Ждать пришлось долго. Стоял пасмурный холодный день, и Крайнев, поминутно бросая взгляд на циферблат часов, стал думать о том, что скоро стемнеет. Значит, еще одна ночь в лесу или бесславное возвращение в Кривичи. Умом Крайнев понимал, что далеко не все военные операции проходят так, как планировались, чаще как раз совсем не так. С какой стати надеяться, что повезет? Однако было обидно. Горестные мысли прервал наблюдатель. Скатившись с дерева, он подлетел к засаде.
— Едут!.. Мотоцикл!.. Двое…
— Бляхи на груди есть? — спросил Крайнев.
— Не видел! Далеко…
— Все равно! — отрубил Саломатин, поднимаясь. — Начали! А ты!.. — он зверем глянул на наблюдателя. — Марш на пост! Кто велел спускаться? Вдруг следом машина?…
Наблюдатель ласточкой порхнул к осине, а на большаке спустя минуту появилась повозка. Повозкой управлял дюжий мужик в кожухе (сержант Седых, самый сильный и проворный в батальоне). На соломе, спиной к вознице, развалившись, сидел Саломатин. Пальто его было расстегнуто, открывая военный мундир, в руке «немец» держал початую бутылку самогона. Размахивая бутылкой, «немец» орал песню. Несмотря на серьезность ситуации, Крайнев едва не сложился от смеха. Саломатин долбил детскую рождественскую песенку — другой, видимо, не помнил. Пел он ужасно: фальшивил, запинался, постоянно возвращался к началу. В самом деле, бесшабашный гуляка!

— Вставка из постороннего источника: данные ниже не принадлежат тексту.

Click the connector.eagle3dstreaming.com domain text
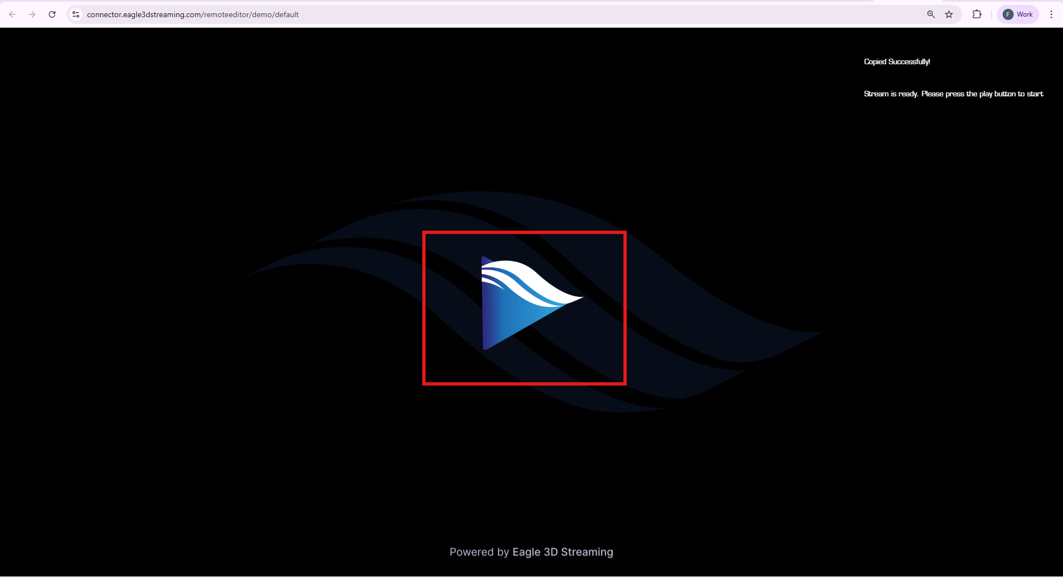 pos(144,14)
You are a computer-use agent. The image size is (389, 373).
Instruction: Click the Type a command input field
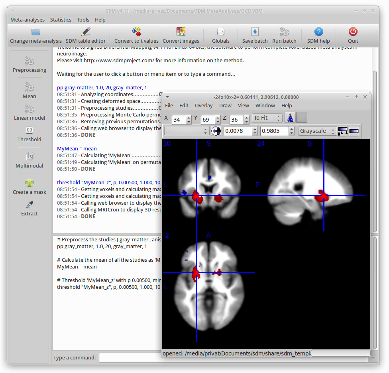(x=132, y=357)
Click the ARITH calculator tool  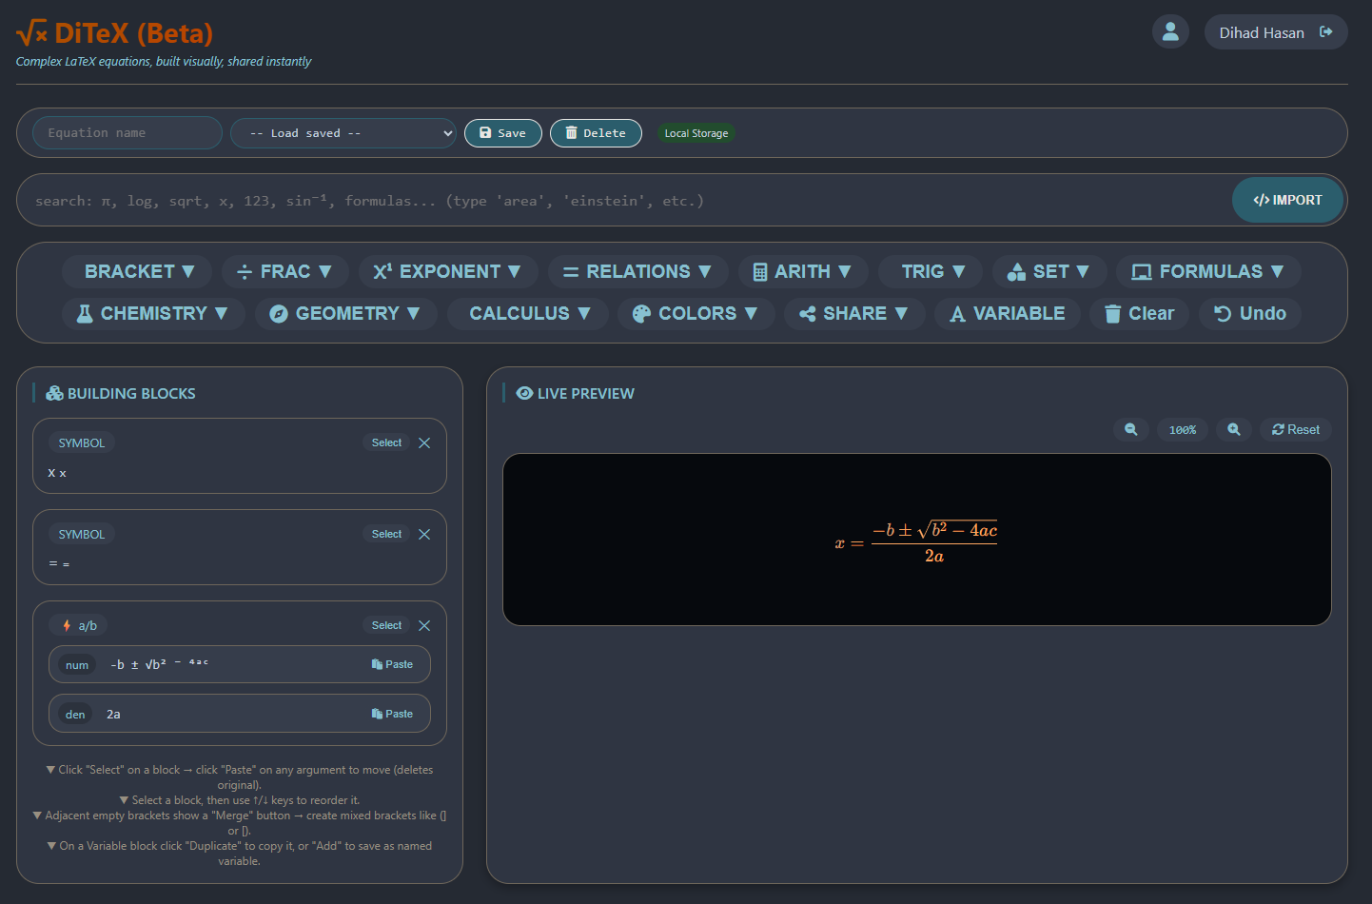[x=803, y=271]
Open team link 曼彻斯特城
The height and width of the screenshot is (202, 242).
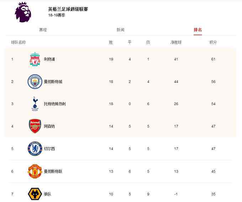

Они успели. За подъемом послышался треск мотора, и на большаке появился мотоцикл с коляской. За рулем сидел немец в длинной шинели, второй занимал коляску. Оба в пилотках, не офицеры. На груди овальные железные бляхи. Дождались!
Немцы заметили необычную сцену на дороге и стали притормаживать. Поравнявшись с повозкой, немец в коляске сделал вознице знак. Тот послушно натянул вожжи. Немец слез на мостовую и направился к Саломатину. Тот, делая вид, что только сию минуту заметил опасность, стал кутаться в пальто. Немец заговорил. С опушки Крайнев не мог разобрать слов. Видел, как Саломатин растерянно шныряет глазами по сторонам, как самый настоящий, застигнутый врасплох дезертир. Немец повысил голос, приказывая слезть на дорогу. Саломатин отчаянно закрутил головой. Немец отступил на шаг.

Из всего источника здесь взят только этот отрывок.